Your goal >> Output the entire listing that follows verbatim.

☆ ☆ ☆

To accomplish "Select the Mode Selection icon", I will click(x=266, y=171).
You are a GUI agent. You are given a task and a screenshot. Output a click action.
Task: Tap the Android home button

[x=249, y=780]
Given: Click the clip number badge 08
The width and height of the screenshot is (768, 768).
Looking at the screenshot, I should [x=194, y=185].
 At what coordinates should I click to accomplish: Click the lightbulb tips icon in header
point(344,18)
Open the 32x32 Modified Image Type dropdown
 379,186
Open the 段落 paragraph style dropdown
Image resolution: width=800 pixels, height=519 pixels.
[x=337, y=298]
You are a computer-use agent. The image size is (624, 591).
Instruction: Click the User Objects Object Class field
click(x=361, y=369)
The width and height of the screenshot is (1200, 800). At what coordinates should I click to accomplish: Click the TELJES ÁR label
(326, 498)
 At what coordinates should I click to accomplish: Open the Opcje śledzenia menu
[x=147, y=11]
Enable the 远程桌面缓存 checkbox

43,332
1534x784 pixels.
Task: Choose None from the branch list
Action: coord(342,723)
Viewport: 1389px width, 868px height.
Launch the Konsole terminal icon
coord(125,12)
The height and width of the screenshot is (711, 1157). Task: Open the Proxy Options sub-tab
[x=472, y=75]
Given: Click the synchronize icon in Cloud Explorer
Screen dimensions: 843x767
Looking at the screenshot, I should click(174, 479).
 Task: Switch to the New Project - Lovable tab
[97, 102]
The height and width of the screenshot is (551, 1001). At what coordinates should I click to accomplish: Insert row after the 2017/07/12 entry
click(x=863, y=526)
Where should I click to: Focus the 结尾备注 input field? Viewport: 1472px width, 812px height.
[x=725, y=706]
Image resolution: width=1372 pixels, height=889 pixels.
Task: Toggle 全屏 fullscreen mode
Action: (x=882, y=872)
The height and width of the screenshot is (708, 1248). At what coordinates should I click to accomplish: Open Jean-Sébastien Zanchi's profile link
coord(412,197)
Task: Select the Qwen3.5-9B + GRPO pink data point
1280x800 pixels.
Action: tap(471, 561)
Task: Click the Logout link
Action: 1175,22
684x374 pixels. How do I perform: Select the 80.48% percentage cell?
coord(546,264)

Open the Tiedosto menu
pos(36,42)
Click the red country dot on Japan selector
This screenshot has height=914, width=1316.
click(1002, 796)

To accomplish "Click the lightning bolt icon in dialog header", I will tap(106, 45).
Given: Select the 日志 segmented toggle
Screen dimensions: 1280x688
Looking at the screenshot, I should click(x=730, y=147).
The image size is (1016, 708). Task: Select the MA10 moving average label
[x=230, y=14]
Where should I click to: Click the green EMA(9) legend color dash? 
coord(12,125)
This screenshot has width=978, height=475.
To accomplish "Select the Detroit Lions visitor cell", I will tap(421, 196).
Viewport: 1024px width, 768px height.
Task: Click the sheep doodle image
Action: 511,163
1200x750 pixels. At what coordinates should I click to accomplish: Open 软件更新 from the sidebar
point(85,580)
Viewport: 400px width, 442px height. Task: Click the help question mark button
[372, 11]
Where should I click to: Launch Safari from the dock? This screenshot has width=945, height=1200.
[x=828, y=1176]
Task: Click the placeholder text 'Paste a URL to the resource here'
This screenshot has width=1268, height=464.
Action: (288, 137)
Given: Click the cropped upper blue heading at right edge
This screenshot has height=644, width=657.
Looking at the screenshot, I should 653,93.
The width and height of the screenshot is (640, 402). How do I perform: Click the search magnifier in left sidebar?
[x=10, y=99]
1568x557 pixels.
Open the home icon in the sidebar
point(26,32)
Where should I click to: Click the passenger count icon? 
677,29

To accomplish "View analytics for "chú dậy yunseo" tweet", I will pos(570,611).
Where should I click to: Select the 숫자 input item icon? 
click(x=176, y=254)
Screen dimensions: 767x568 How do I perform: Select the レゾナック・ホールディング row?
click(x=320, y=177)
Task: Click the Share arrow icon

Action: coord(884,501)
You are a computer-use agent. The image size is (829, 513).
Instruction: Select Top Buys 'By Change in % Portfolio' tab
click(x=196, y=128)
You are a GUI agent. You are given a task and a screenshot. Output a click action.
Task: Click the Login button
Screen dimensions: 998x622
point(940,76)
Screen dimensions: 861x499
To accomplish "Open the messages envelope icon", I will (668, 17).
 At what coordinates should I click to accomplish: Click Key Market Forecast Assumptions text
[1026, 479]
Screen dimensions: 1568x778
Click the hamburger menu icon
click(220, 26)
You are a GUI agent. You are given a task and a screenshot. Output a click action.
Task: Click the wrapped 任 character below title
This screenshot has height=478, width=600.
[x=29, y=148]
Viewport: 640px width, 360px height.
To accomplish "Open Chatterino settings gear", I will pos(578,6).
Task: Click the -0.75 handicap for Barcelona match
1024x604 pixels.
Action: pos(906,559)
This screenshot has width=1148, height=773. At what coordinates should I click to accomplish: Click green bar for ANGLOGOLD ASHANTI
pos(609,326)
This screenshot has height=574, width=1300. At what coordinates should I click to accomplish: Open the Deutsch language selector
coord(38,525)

☆ ☆ ☆

Task output >>
To accomplish "Select the Mode Selection icon", I will click(x=266, y=171).
You are a GUI agent. You are given a task and a screenshot. Output a click action.
Task: Tap the Android home button

[x=249, y=780]
Given: Click the clip number badge 08
The width and height of the screenshot is (768, 768).
Looking at the screenshot, I should [x=194, y=185].
 At what coordinates should I click to accomplish: Click the lightbulb tips icon in header
point(344,18)
Open the 32x32 Modified Image Type dropdown
 379,186
Open the 段落 paragraph style dropdown
Image resolution: width=800 pixels, height=519 pixels.
[x=337, y=298]
You are a computer-use agent. The image size is (624, 591).
Instruction: Click the User Objects Object Class field
click(x=361, y=369)
The width and height of the screenshot is (1200, 800). At what coordinates should I click to accomplish: Click the TELJES ÁR label
(326, 498)
 At what coordinates should I click to accomplish: Open the Opcje śledzenia menu
[x=147, y=11]
Enable the 远程桌面缓存 checkbox

43,332
1534x784 pixels.
Task: Choose None from the branch list
Action: coord(342,723)
Viewport: 1389px width, 868px height.
Launch the Konsole terminal icon
coord(125,12)
The height and width of the screenshot is (711, 1157). Task: Open the Proxy Options sub-tab
[x=472, y=75]
Given: Click the synchronize icon in Cloud Explorer
Screen dimensions: 843x767
Looking at the screenshot, I should click(174, 479).
 Task: Switch to the New Project - Lovable tab
[97, 102]
The height and width of the screenshot is (551, 1001). At what coordinates should I click to accomplish: Insert row after the 2017/07/12 entry
click(x=863, y=526)
Where should I click to: Focus the 结尾备注 input field? Viewport: 1472px width, 812px height.
[x=725, y=706]
Image resolution: width=1372 pixels, height=889 pixels.
Task: Toggle 全屏 fullscreen mode
Action: (x=882, y=872)
The height and width of the screenshot is (708, 1248). At what coordinates should I click to accomplish: Open Jean-Sébastien Zanchi's profile link
coord(412,197)
Task: Select the Qwen3.5-9B + GRPO pink data point
1280x800 pixels.
Action: tap(471, 561)
Task: Click the Logout link
Action: 1175,22
684x374 pixels. How do I perform: Select the 80.48% percentage cell?
coord(546,264)

Open the Tiedosto menu
pos(36,42)
Click the red country dot on Japan selector
This screenshot has height=914, width=1316.
click(1002, 796)

To accomplish "Click the lightning bolt icon in dialog header", I will tap(106, 45).
Given: Select the 日志 segmented toggle
Screen dimensions: 1280x688
Looking at the screenshot, I should click(x=730, y=147).
The image size is (1016, 708). Task: Select the MA10 moving average label
[x=230, y=14]
Where should I click to: Click the green EMA(9) legend color dash? 
coord(12,125)
This screenshot has width=978, height=475.
To accomplish "Select the Detroit Lions visitor cell", I will tap(421, 196).
Viewport: 1024px width, 768px height.
Task: Click the sheep doodle image
Action: 511,163
1200x750 pixels. At what coordinates should I click to accomplish: Open 软件更新 from the sidebar
point(85,580)
Viewport: 400px width, 442px height. Task: Click the help question mark button
[372, 11]
Where should I click to: Launch Safari from the dock? This screenshot has width=945, height=1200.
[x=828, y=1176]
Task: Click the placeholder text 'Paste a URL to the resource here'
This screenshot has width=1268, height=464.
Action: (288, 137)
Given: Click the cropped upper blue heading at right edge
This screenshot has height=644, width=657.
Looking at the screenshot, I should 653,93.
The width and height of the screenshot is (640, 402). How do I perform: Click the search magnifier in left sidebar?
[x=10, y=99]
1568x557 pixels.
Open the home icon in the sidebar
point(26,32)
Where should I click to: Click the passenger count icon? 
677,29

To accomplish "View analytics for "chú dậy yunseo" tweet", I will pos(570,611).
Where should I click to: Select the 숫자 input item icon? 
click(x=176, y=254)
Screen dimensions: 767x568 How do I perform: Select the レゾナック・ホールディング row?
click(x=320, y=177)
Task: Click the Share arrow icon

Action: coord(884,501)
You are a computer-use agent. The image size is (829, 513).
Instruction: Select Top Buys 'By Change in % Portfolio' tab
click(x=196, y=128)
You are a GUI agent. You are given a task and a screenshot. Output a click action.
Task: Click the Login button
Screen dimensions: 998x622
point(940,76)
Screen dimensions: 861x499
To accomplish "Open the messages envelope icon", I will (668, 17).
 At what coordinates should I click to accomplish: Click Key Market Forecast Assumptions text
[1026, 479]
Screen dimensions: 1568x778
Click the hamburger menu icon
click(220, 26)
You are a GUI agent. You are given a task and a screenshot. Output a click action.
Task: Click the wrapped 任 character below title
This screenshot has height=478, width=600.
[x=29, y=148]
Viewport: 640px width, 360px height.
To accomplish "Open Chatterino settings gear", I will pos(578,6).
Task: Click the -0.75 handicap for Barcelona match
1024x604 pixels.
Action: pos(906,559)
This screenshot has width=1148, height=773. At what coordinates should I click to accomplish: Click green bar for ANGLOGOLD ASHANTI
pos(609,326)
This screenshot has height=574, width=1300. At what coordinates should I click to accomplish: Open the Deutsch language selector
coord(38,525)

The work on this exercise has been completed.